Oh thank god it’s Friday.
The day has been pretty much okay. A few incidents yesterday left me pondering a little on my life and all.
I don’t know why, but my tummy has been having very weird reactions for the past few days. I only seem to have an unbearable tummy aches when I’m leaving for work. I have to rush like a mad dog to the toilet and then run for the bus, miss it, take a cab and haiz, you can imagine. The day gets pretty screwed after that.
So yesterday again it happened. I was late, but somehow managed to make it to the MRT Station on time. So the train arrived, I boarded it. The next station, Woodlands was a disaster. There were so many passengers pushing their ways in the train and I heard a loud thud all of a sudden. Everyone turned behind and then I saw an Indian Man aged about 50 or 60 odd on his knees a few centimeters away from the escalator, and his briefcase flew quite a distance away.
He must have rushed to catch the train, and tripped on something. (or someone. I have personally seen the whole event of one lady getting pushed by so many kiasu Singaporeans and eventually she landed on the ground.) It all happened in a split of a second, and the train door closed shortly after. The weird thing was, he didn’t instinctively pick himself up. He just remained fixed to the ground, but his eyes was getting a little teary.
The train door closed and I started to think. Is this how we want to be even in our old age? Waking up early in the morning, rushing to catch that train, slogging hard like a cow. That fall must have actually made him pause to think about his life and where’s it’s heading to.
Life in Singapore is getting really hectic, and it seems money is never enough.
But still people are taking everything for granted. Youngsters don’t realise the need for a proper education or work.
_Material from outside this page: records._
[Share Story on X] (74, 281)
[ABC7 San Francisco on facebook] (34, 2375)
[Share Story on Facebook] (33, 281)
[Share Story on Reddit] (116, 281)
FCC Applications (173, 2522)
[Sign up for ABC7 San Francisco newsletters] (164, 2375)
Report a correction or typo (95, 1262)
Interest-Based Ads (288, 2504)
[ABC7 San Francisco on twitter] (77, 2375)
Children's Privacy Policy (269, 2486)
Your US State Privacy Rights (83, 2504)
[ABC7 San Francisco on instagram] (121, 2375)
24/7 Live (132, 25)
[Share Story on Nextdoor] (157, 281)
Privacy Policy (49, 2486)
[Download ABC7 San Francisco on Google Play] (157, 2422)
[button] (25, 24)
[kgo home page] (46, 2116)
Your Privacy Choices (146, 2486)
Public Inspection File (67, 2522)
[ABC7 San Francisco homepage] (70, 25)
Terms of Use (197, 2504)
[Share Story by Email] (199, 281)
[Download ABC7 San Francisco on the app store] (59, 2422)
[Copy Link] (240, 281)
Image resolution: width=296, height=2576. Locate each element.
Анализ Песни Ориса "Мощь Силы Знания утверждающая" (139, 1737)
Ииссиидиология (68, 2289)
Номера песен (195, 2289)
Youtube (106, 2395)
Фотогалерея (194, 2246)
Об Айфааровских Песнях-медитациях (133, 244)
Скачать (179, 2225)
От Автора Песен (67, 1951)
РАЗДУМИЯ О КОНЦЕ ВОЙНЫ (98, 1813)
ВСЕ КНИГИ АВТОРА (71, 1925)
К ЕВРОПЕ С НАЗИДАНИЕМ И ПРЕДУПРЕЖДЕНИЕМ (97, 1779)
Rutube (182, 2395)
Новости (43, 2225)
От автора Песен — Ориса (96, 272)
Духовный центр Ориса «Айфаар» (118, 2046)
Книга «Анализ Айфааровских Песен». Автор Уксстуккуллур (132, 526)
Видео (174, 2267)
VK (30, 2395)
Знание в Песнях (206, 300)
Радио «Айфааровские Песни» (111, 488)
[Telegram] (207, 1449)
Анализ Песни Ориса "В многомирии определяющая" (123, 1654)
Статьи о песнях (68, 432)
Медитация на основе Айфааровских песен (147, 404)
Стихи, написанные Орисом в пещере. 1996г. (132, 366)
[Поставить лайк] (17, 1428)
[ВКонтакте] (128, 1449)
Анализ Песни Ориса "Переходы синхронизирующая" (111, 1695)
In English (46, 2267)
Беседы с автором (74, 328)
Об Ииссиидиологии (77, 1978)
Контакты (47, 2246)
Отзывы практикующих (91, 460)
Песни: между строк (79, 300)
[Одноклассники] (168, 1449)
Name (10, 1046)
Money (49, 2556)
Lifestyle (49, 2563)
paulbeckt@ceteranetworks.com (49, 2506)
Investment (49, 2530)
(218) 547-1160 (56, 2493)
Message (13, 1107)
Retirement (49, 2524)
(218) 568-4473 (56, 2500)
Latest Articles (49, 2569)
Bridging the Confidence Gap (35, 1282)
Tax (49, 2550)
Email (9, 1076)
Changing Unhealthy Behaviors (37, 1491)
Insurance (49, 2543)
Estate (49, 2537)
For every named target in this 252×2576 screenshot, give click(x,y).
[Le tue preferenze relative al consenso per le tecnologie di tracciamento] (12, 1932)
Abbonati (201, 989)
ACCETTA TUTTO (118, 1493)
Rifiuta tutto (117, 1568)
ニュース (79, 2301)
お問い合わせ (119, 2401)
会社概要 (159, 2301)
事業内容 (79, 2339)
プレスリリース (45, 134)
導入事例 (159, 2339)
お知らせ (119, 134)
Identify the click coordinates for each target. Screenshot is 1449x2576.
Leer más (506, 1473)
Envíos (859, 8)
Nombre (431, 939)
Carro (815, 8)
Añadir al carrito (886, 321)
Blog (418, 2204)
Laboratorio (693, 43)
Most of them still want to enjoy life and some of them, still depend on their parents for their pocket money. In worse cases, typical teens get themselves into stupid problems, like joining gangs, spending their entire lives in clubs (in worse cases, jail) and etc. When will it take for them to realise that time is precious?
If I was given an opportunity to study now, I will definitely take up a diploma or something. I’m not embarrassed to say a few true facts about myself. I screwed up my ‘O’s and my results left me stranded.
I’m not blaming the entire reason on my family, but there were problems going on at that point of time which did affect me and my sister. We lost interest in everything and sometimes, we even dreaded going back home. Soon, we started flunking our grades ‘cos of our lack of interest and efforts in studies. We just looked forward to going to school to see our friends and slack our lives away. But we definitely were not influencing anyone. Didn’t god give you that amount of grey matter all humans usually have in their heads? If you knew that hanging out after school wasn’t doing any good to you, then why the fuck didn’t you just get your ass back home?
You took the train all the way from Toa Payoh to Yishun, to accompany us after school, hung out till evening, and took a bus/train back home after that. Let me highlight here, YOU chose to hang out at my residential area and how conveniently you blamed me and my sis when you screwed up on your studies. I don’t remember a single occurrence of me or my sister forcing you to accompany us back. YOU did it yourself. Then with what fuck face you had the cheek to blame us for your fucked up results?
Sheesh.. The amount of backstabbers I had to encounter in my life is just countless.
Well, I could have taken up a private diploma after my ‘O’s’ but I had to start working after that. My family’s financial situation is such that I can’t leave my job anytime soon as well.
Yeah, people will always ask me to take up my studies part time, but it’s not that easy as it sounds. People might have excelled in both, but I know myself the best. I am not one who can multi-task, and I am thinking of it in a long run. I don’t want to take up a dip and then drop out of it when I can’t handle it. A waste of time, energy, money and resources. I know a few people living in the identities of my friends who still run their mouth about me. Saying I’m lazy, stupid and all. I don’t see the logic of how someone gets labeled as ’stupid’ just because they don’t have fantastic qualifications. Well, by judging me and calling me names, they are not defining me but themselves.
Truthfully, I get very annoyed when people ask me why am I not taking up part time studies. Why can’t they get it in their dead brains that not everyone is born with a silver spoon like them. They have their parents to pay for their education and they can even fly overseas to get a degree or an equivalent with their pathetic grades here in Singapore.
I’m not living off anyone. I am earning myself and living my life with it. I am independent, and I stand on my own feet. Of course, my family has been there as an encouragement and no one can take their place. What I am saying is, it’s not easy being me. When people my age were enjoying life, I was out there, slogging my guts out. Before you run your filthy mouth, try walking a mile in my shoes and see if you can handle all the shit I’ve been through. If not, just zip that loathsome mouth of yours.